Although it is difficult to localize the neural generators of ERP components, recent attempts have been made to identify the neurophysiological sources of the P1 and N1 components. Such approaches include combining ERP and fMRI techniques in a single study (Di Russo, Martinez, Sereno, Pitzalis, & Hillyard,
2001; Martinez et al.,
2001), combining ERP and PET measurements (Woldorff et al.,
1997), combining ERP and MEG measurements (Hopf, Vogel, Woodman, Heinze, & Luck,
2002), analyzing scalp current density mappings (Gomez Gonzalez, Clark, Fan, Luck, & Hillyard,
1994; Johannes, Munte, Heinze, & Mangun,
1995), and modeling spatiotemporal dipoles (Anllo-Vento, Luck, & Hillyard,
1998; Clark & Hillyard,
1996; Di Russo et al.,
2001; Gomez Gonzalez et al.,
1994).
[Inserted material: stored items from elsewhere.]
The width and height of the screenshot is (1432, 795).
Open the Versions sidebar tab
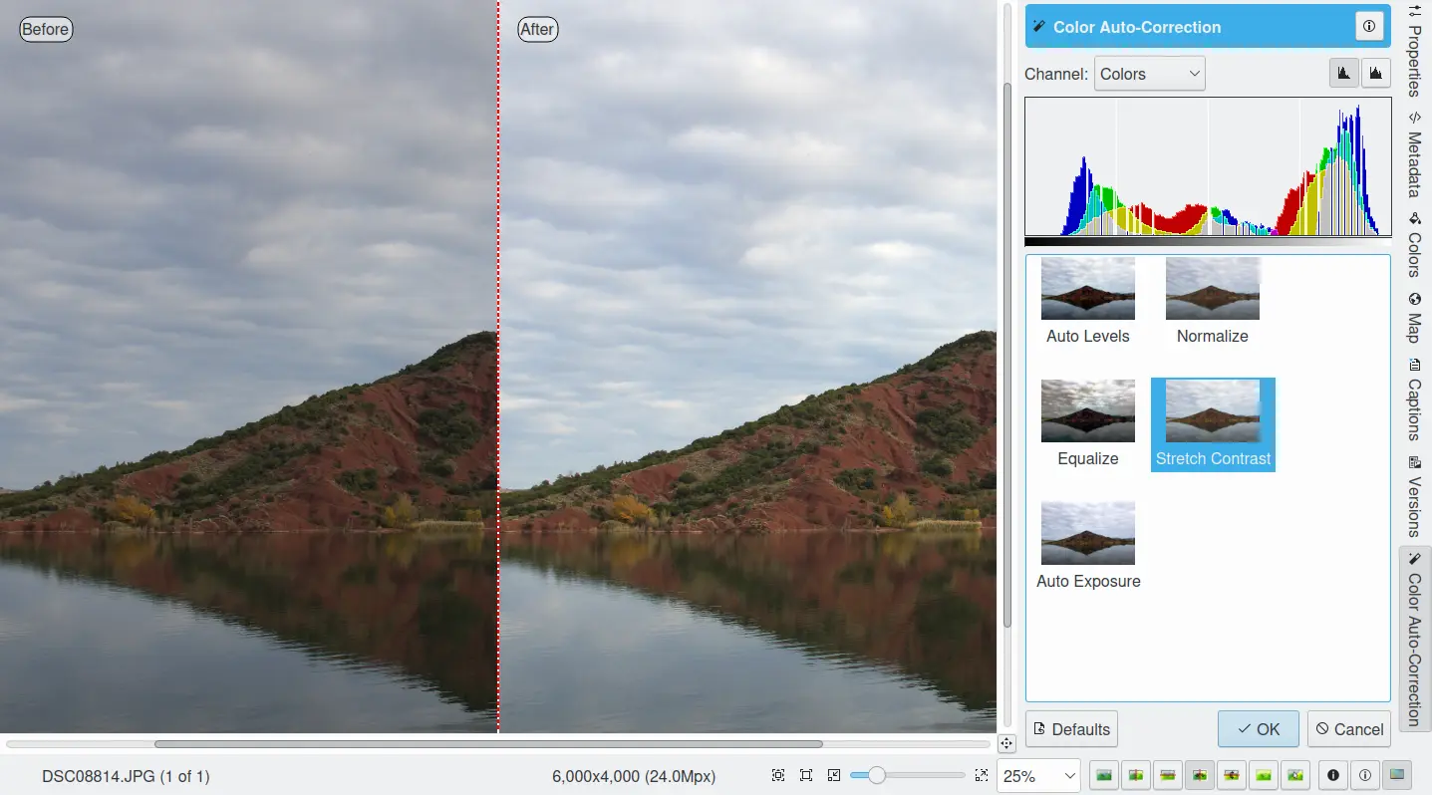[x=1414, y=496]
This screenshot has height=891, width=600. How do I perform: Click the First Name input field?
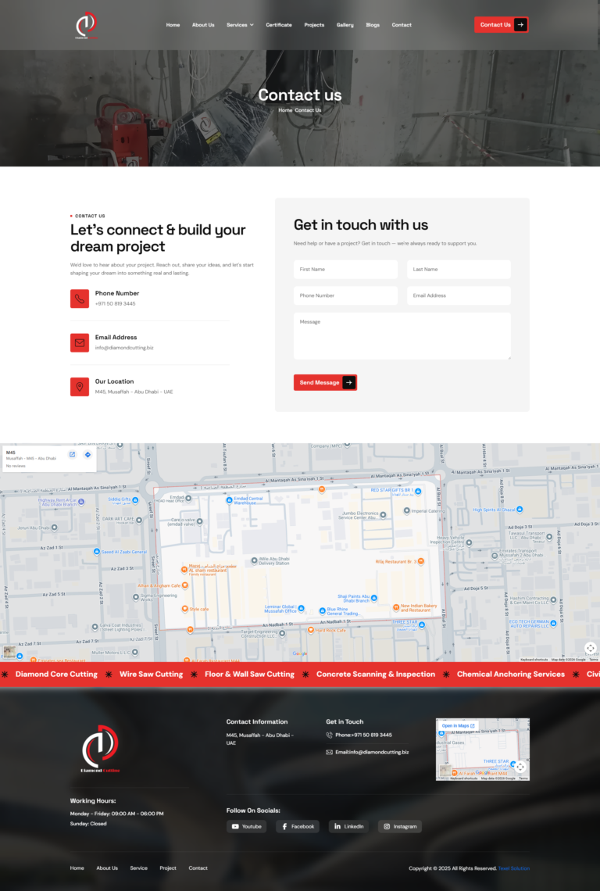[346, 270]
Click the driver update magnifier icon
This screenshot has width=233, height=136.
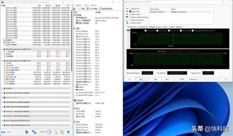(x=100, y=9)
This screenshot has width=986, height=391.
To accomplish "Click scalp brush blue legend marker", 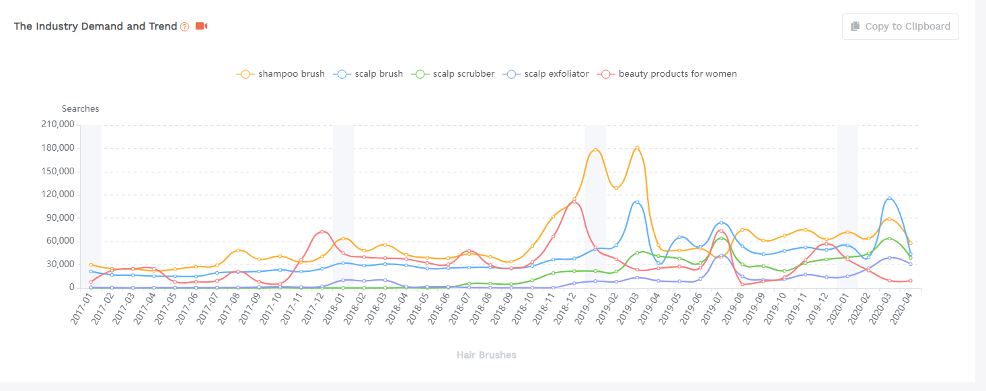I will click(x=342, y=74).
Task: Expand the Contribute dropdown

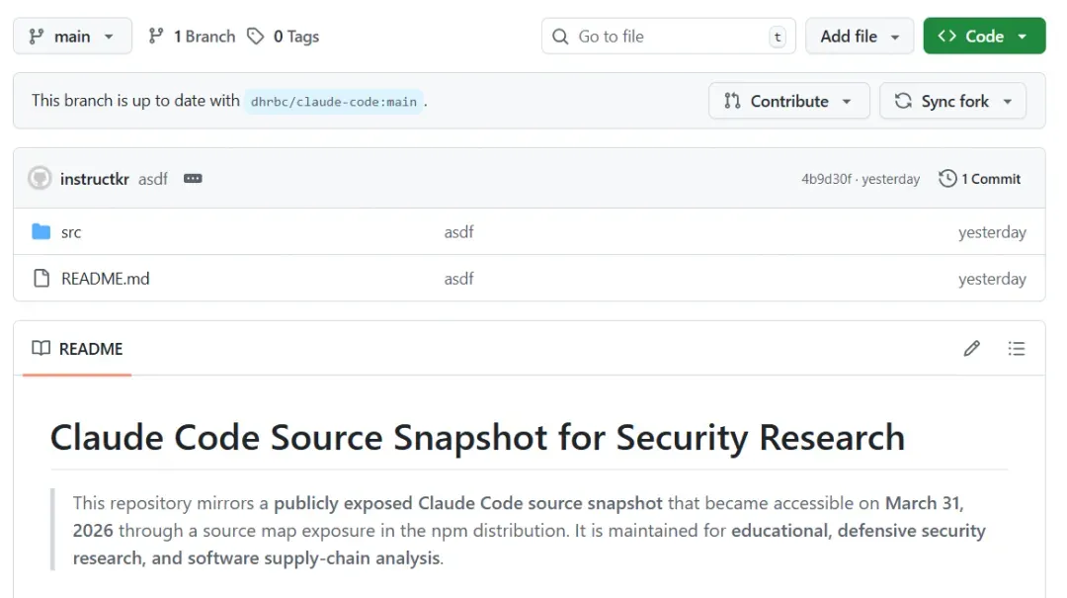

All of these approaches provide converging evidence that the generator of the occipital P1 is located in extrastriate cortex, either in dorsal or ventral regions, depending on the particular techniques used. The N1 generators, on the other hand, have been localized to the ventral pathway, in particular the occipitotemporal cortex, although one study (Martinez et al.,
2001) suggests that negativities ranging from 160 to 260 ms may reflect delayed V1 activity that is influenced by reentrant feedback from higher visual areas. Enhancement of P1 and/or N1 amplitudes, therefore, may reflect an initial increase in activity in extrastriate cortex and a subsequent increase in occipitotemporal cortex activation. In the context of the current study, early processing of the multistable stimuli may be equivalent for reversal and stability trials in V1 but enhanced or suppressed in extrastriate cortex depending on spatial attention factors (as indicated by P1 differences). Following this initial change in extrastriate activity, cortical regions in the ventral pathway are then affected by the allocation of spatial attention and show differences in activation for reversal/stability trials (i.e., N1 enhancement for reversal trials).